▶ [INSTRUÇÕES DE TRABALHO]
1. Resuma o excerto sobre o Festival de Cannes em duas frases.
2. No excerto sobre o Festival de Cannes, em quantas sessões estão divididas as 6 horas de filme?

▶ [EXCERTO FORNECIDO]
Quarta-feira, 24 Abril

Cannes: e a loiça partiu-se toda

No caso de haver alguém no nosso retângulo à beira mar plantado que ainda não tenha percebido, que fique claro. Mesmo aqueles que não desfrutam do luxo de poder dispensar 6 horas em Cannes num só filme não têm qualquer duvida: A edição de 2015 do Festival de Cannes brilha sob a luz de um só artista, Miguel Gomes.

A revelação tardia da inclusão das Mil e uma noites no programa do Festival de Cannes, via Quinzena dos Realizadores, quase que passou despercebida por alguns círculos, já que foi descortinada posteriormente com nomes como Gaspar Noé, o eterno e verdadeiro enfant terrible. Mas mal começou o festival tornou-se claro que o cineasta português vinha para provocar e, a bem dizer, “partir a loiça toda“.

Dividida em 3 sessões, as 6 horas de filme, ainda não projetadas na integra, têm dado que falar. Mal acabava a primeira sessão, Gomes vivia já nas bocas de Cannes. Nos intermináveis cocktails e festas ao longo da Croisette não se fala de outra coisa, e numa secção onde apenas Jeremy Saulnier (o mesmo realizador de Ruína Azul) tem cativado um relevante número de fãs [com Green Room], um resultado final vitorioso está virtualmente garantido, apesar do cachecol benfiquista a passear-se pela marginal da cidade.

▶ [SECÇÃO DE DADOS]

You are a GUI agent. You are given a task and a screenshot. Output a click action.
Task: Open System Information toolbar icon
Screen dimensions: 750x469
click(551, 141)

▶ [RESPOSTAS POR ORDEM]
1. A edição de 2015 do Festival de Cannes brilha sob a luz de Miguel Gomes, cujas Mil e uma noites foram incluídas tardiamente no programa através da Quinzena dos Realizadores. As 6 horas de filme, divididas em 3 sessões, têm dado que falar em toda a Croisette, e um resultado final vitorioso está virtualmente garantido numa secção onde apenas Jeremy Saulnier tem cativado um número relevante de fãs.

2. Em 3 sessões.